- [Work instructions] For the material below, return exactly the lines starting at the one holding "Task: Expand the 기타게임 dropdown menu" and ending at the one holding "Given: Open the ウインドウ menu", counting both as part of the range.

- [Data to process]
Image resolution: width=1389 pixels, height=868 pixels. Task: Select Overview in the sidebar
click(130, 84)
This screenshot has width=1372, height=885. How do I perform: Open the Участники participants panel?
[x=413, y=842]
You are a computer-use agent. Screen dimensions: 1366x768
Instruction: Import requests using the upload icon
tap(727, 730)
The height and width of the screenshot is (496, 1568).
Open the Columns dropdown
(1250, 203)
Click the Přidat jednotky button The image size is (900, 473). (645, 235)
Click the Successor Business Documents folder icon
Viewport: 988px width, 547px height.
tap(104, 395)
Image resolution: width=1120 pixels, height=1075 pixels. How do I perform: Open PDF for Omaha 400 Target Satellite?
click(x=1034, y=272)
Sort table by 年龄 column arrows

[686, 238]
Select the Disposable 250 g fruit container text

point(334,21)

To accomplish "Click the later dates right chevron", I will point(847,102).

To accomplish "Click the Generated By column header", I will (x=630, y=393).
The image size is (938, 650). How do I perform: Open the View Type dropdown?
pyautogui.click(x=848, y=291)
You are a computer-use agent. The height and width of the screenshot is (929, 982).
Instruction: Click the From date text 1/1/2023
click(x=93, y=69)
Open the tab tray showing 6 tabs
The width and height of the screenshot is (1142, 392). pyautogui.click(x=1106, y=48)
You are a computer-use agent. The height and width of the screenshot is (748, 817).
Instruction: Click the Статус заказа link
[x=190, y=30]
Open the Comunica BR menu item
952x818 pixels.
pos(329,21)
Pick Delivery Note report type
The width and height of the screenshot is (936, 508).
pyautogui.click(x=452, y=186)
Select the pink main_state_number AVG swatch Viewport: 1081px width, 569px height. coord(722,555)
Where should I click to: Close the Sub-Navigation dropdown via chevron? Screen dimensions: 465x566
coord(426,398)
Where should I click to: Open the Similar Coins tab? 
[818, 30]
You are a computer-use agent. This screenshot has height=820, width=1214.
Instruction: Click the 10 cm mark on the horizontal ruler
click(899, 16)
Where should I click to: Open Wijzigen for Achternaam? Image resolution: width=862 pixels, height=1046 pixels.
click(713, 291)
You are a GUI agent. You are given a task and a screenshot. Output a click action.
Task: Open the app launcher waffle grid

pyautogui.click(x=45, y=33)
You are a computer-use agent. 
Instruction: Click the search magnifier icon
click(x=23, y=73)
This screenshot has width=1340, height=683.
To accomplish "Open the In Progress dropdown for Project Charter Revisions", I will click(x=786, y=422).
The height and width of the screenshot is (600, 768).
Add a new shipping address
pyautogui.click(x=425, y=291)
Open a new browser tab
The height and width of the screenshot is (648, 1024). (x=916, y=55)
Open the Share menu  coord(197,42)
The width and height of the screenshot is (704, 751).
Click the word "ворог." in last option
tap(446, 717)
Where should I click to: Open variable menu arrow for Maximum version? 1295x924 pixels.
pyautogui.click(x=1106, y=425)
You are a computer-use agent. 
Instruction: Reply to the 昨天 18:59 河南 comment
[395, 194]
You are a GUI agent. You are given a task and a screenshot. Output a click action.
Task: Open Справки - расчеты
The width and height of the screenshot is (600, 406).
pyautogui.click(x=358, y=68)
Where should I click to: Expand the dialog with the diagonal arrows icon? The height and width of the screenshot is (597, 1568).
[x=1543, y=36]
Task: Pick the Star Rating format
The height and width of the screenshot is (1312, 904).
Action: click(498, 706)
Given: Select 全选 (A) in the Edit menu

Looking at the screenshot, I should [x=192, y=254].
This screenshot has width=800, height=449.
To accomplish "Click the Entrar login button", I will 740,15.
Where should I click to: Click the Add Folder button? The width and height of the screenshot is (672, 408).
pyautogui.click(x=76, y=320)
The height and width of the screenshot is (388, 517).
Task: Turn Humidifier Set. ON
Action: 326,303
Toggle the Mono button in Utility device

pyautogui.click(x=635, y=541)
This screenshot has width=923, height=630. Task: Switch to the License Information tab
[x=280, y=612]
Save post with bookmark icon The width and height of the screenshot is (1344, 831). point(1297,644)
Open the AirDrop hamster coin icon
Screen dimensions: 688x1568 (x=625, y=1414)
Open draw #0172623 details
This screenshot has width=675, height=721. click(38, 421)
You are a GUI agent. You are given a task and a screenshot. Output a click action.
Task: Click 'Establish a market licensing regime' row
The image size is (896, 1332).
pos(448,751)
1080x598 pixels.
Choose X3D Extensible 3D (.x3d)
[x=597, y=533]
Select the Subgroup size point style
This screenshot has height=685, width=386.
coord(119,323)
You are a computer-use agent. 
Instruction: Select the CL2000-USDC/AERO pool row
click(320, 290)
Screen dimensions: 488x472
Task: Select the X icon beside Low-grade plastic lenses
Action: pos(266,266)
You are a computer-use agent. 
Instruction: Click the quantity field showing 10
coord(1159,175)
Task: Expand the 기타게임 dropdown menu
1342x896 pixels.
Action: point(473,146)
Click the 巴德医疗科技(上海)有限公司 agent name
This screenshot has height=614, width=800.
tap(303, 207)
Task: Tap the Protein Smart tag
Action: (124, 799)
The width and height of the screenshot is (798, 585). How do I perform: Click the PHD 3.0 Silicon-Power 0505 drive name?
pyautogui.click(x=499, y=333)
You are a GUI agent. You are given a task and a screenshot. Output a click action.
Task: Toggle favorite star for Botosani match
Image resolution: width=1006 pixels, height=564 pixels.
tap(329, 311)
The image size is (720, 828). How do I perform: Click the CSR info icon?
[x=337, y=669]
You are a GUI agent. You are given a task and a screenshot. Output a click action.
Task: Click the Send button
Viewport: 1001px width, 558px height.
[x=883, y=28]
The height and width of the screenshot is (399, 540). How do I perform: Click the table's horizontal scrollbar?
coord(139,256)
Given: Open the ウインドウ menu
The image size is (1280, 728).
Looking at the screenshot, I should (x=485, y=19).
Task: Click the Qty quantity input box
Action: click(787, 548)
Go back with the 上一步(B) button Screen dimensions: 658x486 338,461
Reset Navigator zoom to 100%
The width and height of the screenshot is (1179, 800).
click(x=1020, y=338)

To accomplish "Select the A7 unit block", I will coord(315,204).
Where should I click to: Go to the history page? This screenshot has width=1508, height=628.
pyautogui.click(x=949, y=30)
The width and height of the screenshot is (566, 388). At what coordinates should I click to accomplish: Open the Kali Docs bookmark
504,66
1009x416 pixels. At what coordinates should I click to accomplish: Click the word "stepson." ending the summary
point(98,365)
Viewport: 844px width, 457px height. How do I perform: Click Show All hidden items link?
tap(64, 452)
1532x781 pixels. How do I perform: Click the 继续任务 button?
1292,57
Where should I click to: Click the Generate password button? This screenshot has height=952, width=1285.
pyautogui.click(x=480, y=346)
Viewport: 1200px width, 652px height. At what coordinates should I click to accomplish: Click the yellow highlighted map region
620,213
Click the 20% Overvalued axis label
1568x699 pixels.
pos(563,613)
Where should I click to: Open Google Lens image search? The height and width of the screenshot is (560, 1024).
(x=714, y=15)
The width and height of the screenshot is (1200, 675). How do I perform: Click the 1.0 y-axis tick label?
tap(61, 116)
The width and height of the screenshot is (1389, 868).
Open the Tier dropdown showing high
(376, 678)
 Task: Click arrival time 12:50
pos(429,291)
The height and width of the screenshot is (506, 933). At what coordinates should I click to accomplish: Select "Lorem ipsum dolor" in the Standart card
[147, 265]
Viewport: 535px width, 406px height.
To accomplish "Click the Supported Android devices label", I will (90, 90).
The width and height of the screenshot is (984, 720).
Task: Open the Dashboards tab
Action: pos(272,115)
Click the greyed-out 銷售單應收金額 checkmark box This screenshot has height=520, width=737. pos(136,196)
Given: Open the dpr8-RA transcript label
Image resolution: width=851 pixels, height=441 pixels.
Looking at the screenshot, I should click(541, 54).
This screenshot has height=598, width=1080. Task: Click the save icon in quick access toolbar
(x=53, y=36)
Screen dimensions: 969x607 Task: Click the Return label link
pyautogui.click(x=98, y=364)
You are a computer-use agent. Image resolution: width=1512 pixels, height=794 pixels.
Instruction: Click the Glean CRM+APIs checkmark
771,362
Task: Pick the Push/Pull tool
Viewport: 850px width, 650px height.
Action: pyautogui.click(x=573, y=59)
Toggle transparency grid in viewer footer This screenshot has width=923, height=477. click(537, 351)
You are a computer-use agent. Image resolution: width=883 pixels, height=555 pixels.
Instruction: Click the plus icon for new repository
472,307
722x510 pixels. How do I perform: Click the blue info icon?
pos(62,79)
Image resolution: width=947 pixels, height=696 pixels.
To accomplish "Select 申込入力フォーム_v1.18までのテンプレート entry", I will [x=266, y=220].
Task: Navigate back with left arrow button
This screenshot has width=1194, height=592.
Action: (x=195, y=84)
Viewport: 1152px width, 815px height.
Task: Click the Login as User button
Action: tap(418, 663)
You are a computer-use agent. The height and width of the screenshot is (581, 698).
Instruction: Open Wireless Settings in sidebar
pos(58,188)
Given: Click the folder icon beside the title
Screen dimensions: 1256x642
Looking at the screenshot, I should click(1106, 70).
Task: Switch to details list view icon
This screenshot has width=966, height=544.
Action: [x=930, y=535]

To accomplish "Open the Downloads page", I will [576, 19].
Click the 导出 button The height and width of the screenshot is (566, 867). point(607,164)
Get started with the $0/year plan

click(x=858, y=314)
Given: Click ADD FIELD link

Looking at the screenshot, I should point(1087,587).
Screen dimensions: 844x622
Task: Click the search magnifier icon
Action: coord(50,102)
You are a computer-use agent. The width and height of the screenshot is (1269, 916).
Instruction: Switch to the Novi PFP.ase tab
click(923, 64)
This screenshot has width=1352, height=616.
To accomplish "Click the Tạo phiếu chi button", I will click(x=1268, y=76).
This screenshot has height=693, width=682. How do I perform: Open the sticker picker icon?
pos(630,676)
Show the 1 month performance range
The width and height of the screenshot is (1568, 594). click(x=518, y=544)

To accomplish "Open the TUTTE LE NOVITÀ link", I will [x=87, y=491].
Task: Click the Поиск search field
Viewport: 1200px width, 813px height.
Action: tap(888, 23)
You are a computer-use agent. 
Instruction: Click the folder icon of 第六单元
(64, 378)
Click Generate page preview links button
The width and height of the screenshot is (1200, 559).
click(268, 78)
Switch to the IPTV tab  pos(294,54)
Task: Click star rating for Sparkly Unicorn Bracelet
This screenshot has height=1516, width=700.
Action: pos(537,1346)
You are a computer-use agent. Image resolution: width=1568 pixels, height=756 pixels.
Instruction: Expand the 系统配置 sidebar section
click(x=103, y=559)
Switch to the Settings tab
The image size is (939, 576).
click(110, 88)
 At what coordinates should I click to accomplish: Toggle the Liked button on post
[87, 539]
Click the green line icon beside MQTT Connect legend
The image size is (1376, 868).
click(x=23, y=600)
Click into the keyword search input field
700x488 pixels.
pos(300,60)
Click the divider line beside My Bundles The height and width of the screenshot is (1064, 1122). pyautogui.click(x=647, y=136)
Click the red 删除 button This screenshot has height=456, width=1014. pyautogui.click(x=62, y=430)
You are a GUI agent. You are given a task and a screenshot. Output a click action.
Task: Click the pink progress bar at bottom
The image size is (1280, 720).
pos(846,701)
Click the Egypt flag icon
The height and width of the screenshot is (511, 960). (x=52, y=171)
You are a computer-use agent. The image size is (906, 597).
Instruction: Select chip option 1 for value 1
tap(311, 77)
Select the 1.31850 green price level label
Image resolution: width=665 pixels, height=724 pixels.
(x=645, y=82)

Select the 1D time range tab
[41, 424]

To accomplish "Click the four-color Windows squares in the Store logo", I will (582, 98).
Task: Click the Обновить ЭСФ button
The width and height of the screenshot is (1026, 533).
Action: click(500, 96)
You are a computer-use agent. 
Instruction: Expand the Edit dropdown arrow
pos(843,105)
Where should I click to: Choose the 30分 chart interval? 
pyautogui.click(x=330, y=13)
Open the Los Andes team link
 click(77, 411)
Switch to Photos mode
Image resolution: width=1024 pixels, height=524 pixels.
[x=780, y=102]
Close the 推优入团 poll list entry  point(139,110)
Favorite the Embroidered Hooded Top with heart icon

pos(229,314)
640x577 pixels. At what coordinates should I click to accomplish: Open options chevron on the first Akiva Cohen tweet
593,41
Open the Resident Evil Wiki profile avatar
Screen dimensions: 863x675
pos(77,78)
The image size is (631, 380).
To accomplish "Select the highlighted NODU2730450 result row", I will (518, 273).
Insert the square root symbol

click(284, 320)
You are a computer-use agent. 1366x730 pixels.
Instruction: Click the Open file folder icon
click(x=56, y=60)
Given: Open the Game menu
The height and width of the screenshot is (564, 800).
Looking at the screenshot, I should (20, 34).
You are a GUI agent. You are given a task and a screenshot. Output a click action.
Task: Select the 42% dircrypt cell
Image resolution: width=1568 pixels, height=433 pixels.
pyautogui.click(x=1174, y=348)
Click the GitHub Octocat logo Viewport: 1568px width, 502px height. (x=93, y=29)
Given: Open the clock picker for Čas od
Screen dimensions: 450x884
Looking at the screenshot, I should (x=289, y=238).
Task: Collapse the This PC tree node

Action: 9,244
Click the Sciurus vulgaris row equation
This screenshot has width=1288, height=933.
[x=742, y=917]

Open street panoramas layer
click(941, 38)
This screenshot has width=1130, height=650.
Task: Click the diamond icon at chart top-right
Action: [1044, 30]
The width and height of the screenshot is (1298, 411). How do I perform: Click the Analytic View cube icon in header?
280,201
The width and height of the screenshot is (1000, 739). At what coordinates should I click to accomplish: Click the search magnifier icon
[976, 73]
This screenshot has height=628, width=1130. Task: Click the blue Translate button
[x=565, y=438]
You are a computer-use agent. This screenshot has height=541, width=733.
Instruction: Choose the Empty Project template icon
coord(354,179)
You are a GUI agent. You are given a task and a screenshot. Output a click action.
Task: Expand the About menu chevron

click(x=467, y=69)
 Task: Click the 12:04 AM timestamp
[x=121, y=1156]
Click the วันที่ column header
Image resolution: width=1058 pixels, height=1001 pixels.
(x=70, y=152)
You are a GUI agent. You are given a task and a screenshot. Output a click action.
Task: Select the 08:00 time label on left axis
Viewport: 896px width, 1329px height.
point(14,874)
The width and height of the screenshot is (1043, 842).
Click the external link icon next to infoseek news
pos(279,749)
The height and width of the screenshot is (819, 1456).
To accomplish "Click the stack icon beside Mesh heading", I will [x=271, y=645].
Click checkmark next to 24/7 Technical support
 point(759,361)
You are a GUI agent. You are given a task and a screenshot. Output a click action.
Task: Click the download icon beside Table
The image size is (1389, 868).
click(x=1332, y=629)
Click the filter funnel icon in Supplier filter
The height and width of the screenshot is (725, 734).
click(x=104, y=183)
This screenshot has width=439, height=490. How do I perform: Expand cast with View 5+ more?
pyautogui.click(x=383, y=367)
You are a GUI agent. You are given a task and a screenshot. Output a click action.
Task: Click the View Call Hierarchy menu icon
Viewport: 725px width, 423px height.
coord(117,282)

- [Written answer]
Task: Expand the 기타게임 dropdown menu
1342x896 pixels.
Action: point(473,146)
Click the 巴德医疗科技(上海)有限公司 agent name
This screenshot has height=614, width=800.
tap(303, 207)
Task: Tap the Protein Smart tag
Action: (124, 799)
The width and height of the screenshot is (798, 585). How do I perform: Click the PHD 3.0 Silicon-Power 0505 drive name?
pyautogui.click(x=499, y=333)
You are a GUI agent. You are given a task and a screenshot. Output a click action.
Task: Toggle favorite star for Botosani match
Image resolution: width=1006 pixels, height=564 pixels.
tap(329, 311)
The image size is (720, 828). How do I perform: Click the CSR info icon?
[x=337, y=669]
You are a GUI agent. You are given a task and a screenshot. Output a click action.
Task: Click the Send button
Viewport: 1001px width, 558px height.
[x=883, y=28]
The height and width of the screenshot is (399, 540). How do I perform: Click the table's horizontal scrollbar?
coord(139,256)
Given: Open the ウインドウ menu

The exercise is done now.